Murthy was candid about his own struggles with loneliness, something that he says is inescapable in 2023. "Sometimes I have to push myself a little bit more to go and engage socially because I had gotten used to just largely being virtual during that first year of the pandemic. That's a very normal and natural thing, but it's important that we do nudge ourselves forward," he said.

I asked him if he has started doing anything to foster human connection in his life — perhaps something he has learned through his research, or from the 27 celebrities he has interviewed on his podcast, House Calls, from Matthew McConaughey to Yo-Yo Ma.

Yes, he said: Answering every phone call.

"Number one, I've heard that just picking up the phone when friends call, even if it's just to tell them for five seconds that, "Hey, I'm tied up. Can I call you back later?", that that actually makes a big difference compared to silencing the call and texting them back," Murthy said. "The reason is because you're hearing the sound of their voice, they're hearing your voice, and that connection is stronger even if it's brief."

It's true. Over a decade of research shows hearing familiar voices has a strong, tangible impact on health, even speeding up recovery for comatose patients, per an often-cited study by Northwestern Medicine research professor Theresa Pape. In a separate recent (though small) study at the University of Texas, Austin, researchers found friends developed stronger bonds through phone calls than texts.

The key to connection is simplicity, Murthy explained. "It's about the fact that small steps make a big difference in how connected we feel.
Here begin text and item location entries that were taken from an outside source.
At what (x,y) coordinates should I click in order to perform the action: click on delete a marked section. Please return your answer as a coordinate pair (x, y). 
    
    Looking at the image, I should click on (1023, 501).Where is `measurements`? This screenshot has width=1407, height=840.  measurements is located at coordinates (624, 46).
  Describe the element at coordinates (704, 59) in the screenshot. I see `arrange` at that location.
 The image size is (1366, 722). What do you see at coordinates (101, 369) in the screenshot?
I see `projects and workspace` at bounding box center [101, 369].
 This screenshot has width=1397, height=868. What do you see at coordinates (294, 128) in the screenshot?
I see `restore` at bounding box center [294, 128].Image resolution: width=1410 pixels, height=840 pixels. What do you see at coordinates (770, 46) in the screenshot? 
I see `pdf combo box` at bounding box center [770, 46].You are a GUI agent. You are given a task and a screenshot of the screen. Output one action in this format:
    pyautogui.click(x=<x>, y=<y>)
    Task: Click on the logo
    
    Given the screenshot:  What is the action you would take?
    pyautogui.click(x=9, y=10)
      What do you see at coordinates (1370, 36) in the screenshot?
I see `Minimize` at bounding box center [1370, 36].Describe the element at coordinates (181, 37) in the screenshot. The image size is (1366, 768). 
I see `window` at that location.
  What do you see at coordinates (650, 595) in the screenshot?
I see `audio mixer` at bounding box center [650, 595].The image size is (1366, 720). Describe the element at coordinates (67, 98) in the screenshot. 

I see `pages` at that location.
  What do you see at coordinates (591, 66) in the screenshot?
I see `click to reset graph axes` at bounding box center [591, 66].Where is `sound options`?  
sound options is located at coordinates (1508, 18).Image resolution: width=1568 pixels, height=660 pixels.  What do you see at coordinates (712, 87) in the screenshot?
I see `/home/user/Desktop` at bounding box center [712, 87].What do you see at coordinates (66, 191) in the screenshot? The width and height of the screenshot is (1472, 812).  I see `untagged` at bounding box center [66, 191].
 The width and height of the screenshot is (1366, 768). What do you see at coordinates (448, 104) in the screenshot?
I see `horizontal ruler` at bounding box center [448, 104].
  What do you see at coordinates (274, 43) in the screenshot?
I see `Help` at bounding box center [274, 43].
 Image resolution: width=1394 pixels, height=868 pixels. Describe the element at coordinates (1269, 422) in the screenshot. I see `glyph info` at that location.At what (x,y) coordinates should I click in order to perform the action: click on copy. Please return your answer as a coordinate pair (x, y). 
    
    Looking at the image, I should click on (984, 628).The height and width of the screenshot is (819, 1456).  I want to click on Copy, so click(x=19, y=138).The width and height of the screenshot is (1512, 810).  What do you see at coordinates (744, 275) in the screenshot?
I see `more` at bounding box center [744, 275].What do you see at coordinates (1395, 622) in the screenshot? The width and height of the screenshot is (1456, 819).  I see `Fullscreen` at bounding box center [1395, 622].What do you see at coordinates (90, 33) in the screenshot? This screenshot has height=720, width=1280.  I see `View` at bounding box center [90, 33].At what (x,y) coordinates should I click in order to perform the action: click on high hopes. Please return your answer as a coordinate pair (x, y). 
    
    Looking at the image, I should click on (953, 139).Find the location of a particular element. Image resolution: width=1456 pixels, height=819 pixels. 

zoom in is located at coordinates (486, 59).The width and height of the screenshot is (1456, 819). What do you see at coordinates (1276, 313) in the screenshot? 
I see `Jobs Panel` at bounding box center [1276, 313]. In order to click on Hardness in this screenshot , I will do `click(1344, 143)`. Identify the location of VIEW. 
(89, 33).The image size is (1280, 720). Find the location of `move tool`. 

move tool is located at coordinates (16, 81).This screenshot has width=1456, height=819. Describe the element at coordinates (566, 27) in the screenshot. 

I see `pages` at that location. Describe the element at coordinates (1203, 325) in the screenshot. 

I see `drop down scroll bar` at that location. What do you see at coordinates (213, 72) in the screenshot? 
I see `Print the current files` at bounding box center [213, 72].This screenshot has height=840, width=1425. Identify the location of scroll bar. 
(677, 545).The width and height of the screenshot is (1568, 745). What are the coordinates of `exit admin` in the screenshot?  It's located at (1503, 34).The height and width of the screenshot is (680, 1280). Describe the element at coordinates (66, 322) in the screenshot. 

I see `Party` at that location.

This is important because sometimes we feel like if we're really struggling with something like loneliness, we've got to overhaul our life entirely. But it turns out that small steps really help and so here's some of the steps that I've been hearing about and some of these I've started to adopt in my own life."

I'm still wired to reject a call; I get more calls from spam robodialers than long-lost chums. But I'm going to try to pick up more. Maybe this will be an unexpected antidote to winter sadness. I hope my friends — and perhaps the occasional salesperson — are ready to socially connect.